■ジャーナリスト・池上彰さんの話

 全ては2003年の米ブッシュ政権のイラク攻撃から始まった。

 少数派のスンニ派が多数派のシーア派を抑圧していたフセイン政権を倒せば、両派が殺し合うことは当然、予想できたはずだ。一党独裁だったバース党の党員を公職から追放し、その結果、国家が崩壊。内戦が始まり、「イスラム国」の前身だった過激派が組織されていった。

 「イスラム国」人頭税で徴税し、インフラ整備も行っている。統治しているのは、フセイン政権を支えていた官僚などの行政のプロだ。

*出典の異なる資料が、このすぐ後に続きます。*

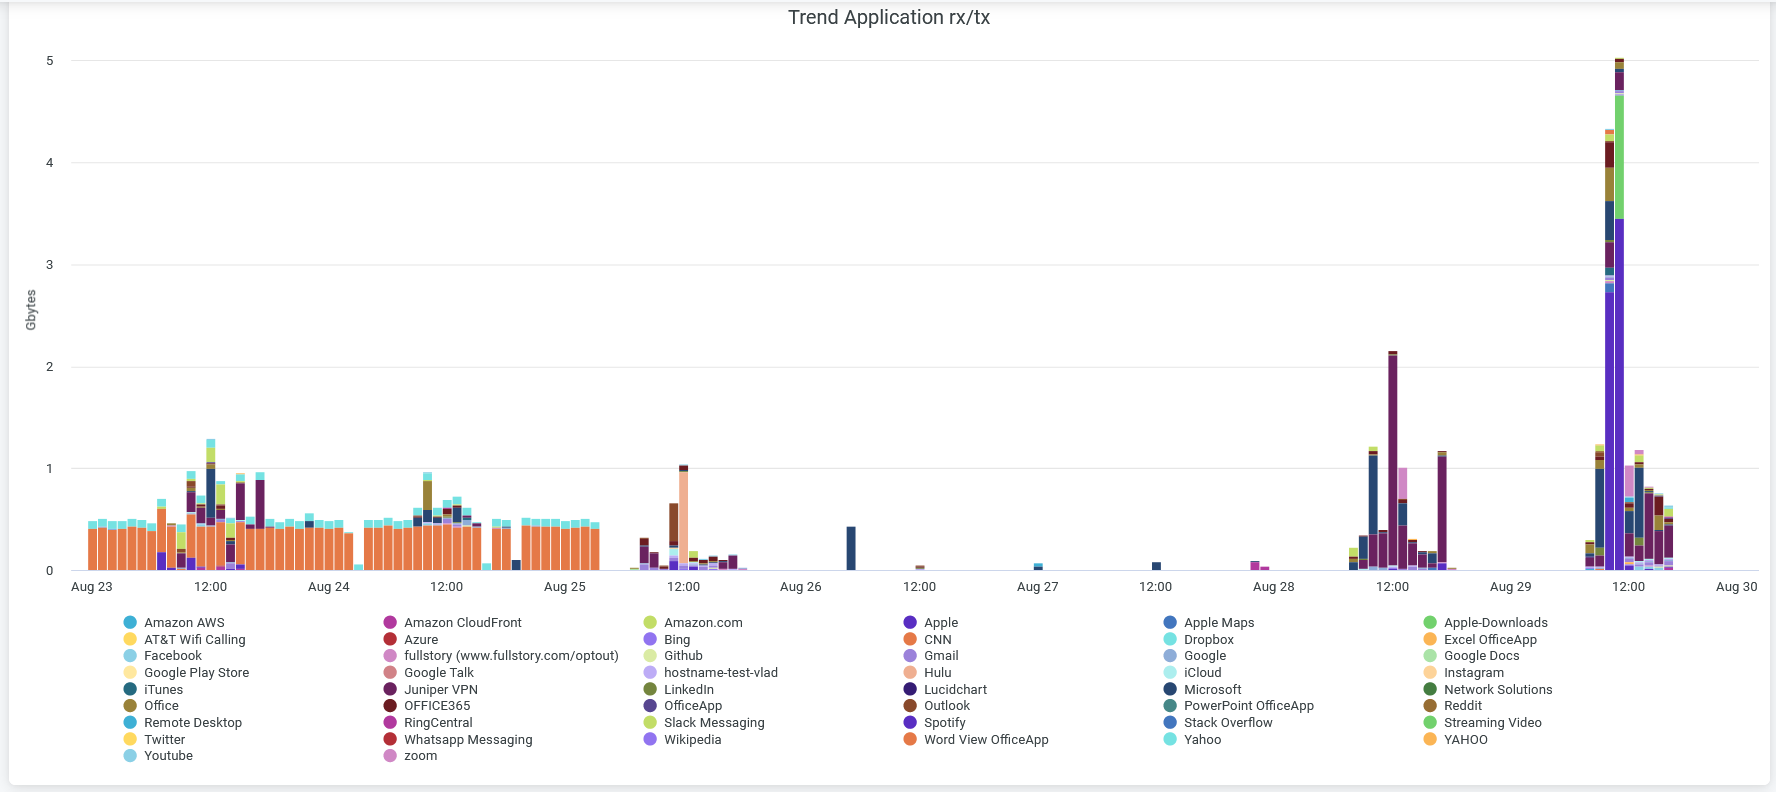Select the PowerPoint OfficeApp legend label
This screenshot has width=1776, height=792.
click(x=1248, y=706)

 「イスラム国」に加わっている若者の多くは、中東地域から欧米へ渡った移民2世だ。それぞれの社会で閉塞(へいそく)感を感じ、インターネットで知った「イスラム国」の「ジハード」や「いまの体制を打ち破る」というメッセージが魅力的に映るのだろう。

 ヨルダン「イスラム国」への米軍の空爆に加わっている。日本はそのヨルダンに、難民支援などの人道的資金援助をしている。その分、ヨルダン政府は難民支援への財政負担を減らして、軍事資金にまわすことができる。今回、人道的支援であっても、敵とみなされることが露呈した。

 「イスラム国」は、ヨルダン国内が混乱し、弱体化することを狙っている。今回の事件は、「ヨルダンに対して支援をするな」という脅しだったと考える。

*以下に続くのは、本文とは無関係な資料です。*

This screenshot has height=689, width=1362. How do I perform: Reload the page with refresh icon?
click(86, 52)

 とはいえ、日本は人道支援を続けていくべきだ。「イスラム国」周辺には、親日の国が多く、そうした国々との関係は大切にしていかなければならない。

 今回の映像で「イスラム国」は、日本も標的だと宣言した。注意は必要だと思うが、過剰に反応しておびえる必要はない。それは「イスラム国」の思うつぼになってしまう。

 私がNHKで担当していた「週刊こどもニュース」に出演してもらったのがきっかけで後藤健二さんと知り合った。NHK退社後、中東へ取材へ行くことが増え、後藤さんに取材の協力をしてもらっていた。彼は何が「危険」で、何が「そこそこ危険」なのかを判断できるベテランのジャーナリストだ。戦争や紛争で、真っ先に被害者になるのは女性と子ども。その様子を映像に収めて伝えたいという思いがあった。

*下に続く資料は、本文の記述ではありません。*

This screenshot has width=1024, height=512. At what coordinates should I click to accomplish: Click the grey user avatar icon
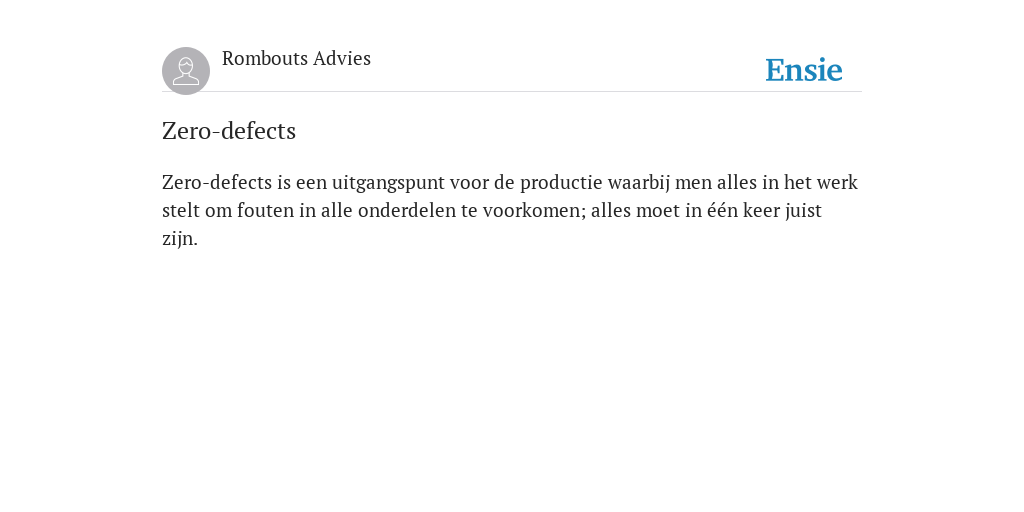pos(186,71)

 誰かが現地に行って取材しなければ、その戦争は忘れられた戦争となり、悲惨な状況が長引く。伝えるという使命感、責任感を持っていた。テレビのニュースで、悲報を知り、ショックで言葉がない。悲しいというか、怒りというか、無力感が募るばかりだ。(構成・山田優

     ◇

 50年生まれ。NHK記者を経て、05年からフリー。中東も度々、取材している。